Uma parte da preocupação da comunidade vem menos da tecnologia e mais da forma como grandes empresas estão tentando usá-la. Em vários estúdios, experimentos com IA vieram acompanhados de cortes de pessoal em roteiros, QA, arte e dublagem. Enquanto isso, executivos falam em eficiência, sinergia e escalabilidade, como se a planilha fosse mais importante do que a experiência do jogador. No curto prazo, muitos consumidores realmente não ligam, desde que o resultado seja aceitável. Jogos como ARC Raiders, que usaram IA em certas etapas, não viraram polêmica só por isso. Mas basta alguns projetos grandes abusarem da ideia de roteiro semi-automatizado para que o público comece a sentir que algo está vazio por trás da produção.
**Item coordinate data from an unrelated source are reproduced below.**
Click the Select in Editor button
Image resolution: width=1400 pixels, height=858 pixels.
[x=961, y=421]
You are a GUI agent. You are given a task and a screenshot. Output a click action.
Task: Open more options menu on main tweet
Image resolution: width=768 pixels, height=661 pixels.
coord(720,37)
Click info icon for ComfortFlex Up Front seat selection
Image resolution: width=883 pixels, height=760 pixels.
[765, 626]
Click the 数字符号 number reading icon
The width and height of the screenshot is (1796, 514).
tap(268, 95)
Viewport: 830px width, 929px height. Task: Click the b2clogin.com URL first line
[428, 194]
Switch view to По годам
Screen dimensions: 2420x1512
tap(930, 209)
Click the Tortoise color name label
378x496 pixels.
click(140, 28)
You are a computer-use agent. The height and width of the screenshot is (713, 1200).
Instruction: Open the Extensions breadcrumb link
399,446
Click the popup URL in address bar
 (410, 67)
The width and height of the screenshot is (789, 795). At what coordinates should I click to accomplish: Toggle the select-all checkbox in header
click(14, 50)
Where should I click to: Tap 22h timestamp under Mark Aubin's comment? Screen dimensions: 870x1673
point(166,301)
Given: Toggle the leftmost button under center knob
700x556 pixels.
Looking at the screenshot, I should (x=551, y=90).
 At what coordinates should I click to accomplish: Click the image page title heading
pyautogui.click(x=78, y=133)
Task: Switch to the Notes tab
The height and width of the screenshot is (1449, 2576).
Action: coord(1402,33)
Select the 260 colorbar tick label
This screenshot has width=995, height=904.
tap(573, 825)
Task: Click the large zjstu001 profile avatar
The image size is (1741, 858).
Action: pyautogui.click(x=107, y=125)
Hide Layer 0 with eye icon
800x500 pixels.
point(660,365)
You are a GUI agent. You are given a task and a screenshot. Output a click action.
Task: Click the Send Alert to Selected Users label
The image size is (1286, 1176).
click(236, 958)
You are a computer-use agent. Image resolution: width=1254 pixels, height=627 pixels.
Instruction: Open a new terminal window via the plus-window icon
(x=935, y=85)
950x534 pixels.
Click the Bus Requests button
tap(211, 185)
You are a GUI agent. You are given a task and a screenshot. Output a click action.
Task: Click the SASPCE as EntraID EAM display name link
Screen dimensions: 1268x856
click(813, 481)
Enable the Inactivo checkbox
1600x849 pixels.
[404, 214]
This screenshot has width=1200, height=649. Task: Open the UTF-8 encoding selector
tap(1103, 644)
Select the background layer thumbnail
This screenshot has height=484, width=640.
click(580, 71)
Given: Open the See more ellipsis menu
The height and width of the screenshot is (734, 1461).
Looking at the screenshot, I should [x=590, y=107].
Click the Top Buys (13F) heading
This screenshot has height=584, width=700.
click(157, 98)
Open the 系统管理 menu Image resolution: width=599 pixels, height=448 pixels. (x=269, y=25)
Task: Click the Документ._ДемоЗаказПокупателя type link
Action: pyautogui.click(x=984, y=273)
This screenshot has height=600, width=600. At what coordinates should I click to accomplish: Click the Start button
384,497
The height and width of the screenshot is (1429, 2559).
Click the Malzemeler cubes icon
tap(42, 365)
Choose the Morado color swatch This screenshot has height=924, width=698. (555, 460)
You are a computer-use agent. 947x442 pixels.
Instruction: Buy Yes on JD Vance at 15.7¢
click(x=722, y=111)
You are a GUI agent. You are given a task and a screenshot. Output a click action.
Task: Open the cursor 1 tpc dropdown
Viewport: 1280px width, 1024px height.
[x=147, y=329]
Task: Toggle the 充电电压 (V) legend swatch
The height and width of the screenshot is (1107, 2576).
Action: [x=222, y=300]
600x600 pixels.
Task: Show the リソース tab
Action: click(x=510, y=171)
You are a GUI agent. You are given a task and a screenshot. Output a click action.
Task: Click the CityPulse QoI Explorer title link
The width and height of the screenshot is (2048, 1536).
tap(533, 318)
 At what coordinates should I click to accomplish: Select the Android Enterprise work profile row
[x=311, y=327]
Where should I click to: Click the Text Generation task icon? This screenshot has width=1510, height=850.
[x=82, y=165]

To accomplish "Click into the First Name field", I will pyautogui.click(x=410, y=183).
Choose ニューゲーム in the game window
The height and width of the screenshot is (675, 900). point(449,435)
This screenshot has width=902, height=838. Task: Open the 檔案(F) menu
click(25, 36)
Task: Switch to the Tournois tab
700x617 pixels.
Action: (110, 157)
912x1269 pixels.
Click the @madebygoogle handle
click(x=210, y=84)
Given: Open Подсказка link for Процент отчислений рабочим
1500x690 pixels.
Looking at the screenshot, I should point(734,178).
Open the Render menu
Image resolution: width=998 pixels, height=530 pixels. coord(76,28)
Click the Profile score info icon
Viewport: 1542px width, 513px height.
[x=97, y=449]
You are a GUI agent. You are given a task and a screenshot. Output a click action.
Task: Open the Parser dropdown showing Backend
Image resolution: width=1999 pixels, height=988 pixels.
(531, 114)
Há ainda o lado financeiro da história. O entusiasmo em torno da IA lembra muito o hype de cripto e blockchain: dinheiro jorrando em hardware, nuvem, modelos cada vez maiores, placas de vídeo se tornando ouro digital. Empresas como a Nvidia viram o faturamento disparar montado nesse tsunami. Se o mercado descobrir que a IA generativa não é a tal solução universal que faz tudo mais rápido, mais barato e melhor, alguém vai pagar a conta. Especialmente as companhias que demitiram equipes inteiras confiando que os algoritmos fariam o trabalho com meia dúzia de prompts e um monte de GPUs.
A trajetória do próprio Houser é um contraexemplo vivo dessa mentalidade de atalho. Séries como GTA e Red Dead Redemption não se tornaram fenômenos culturais por serem eficientes, e sim por serem gigantes, cheias de detalhes obsessivos, diálogos estranhos, escolhas de ritmo discutíveis. Há quem critique as missões mais engessadas de Rockstar, a sensação de trilho, a movimentação dura em certas configurações, principalmente em telas de 60 Hz. Mas até essas imperfeições carregam uma assinatura humana, resultado de decisões e discussões internas, não de um modelo estatístico buscando a média.
No fim, a visão de Houser sobre o futuro parece equilibrada. A IA generativa vai continuar evoluindo e fazendo parte da produção de jogos, filmes, livros e campanhas, e ninguém vai conseguir simplesmente desligar esse processo. Só que, na leitura dele, o cenário real não é um mundo dominado por máquinas geniais, e sim uma paisagem cheia de conteúdo barato, rápido e esquecível convivendo com menos, porém mais marcantes, obras guiadas por pessoas de carne e osso. São esses projetos, feitos por gente com medos, vícios, ideias malucas e intuição, que têm chance de atravessar modas tecnológicas e continuar relevantes muito depois de a atual febre de IA esfriar.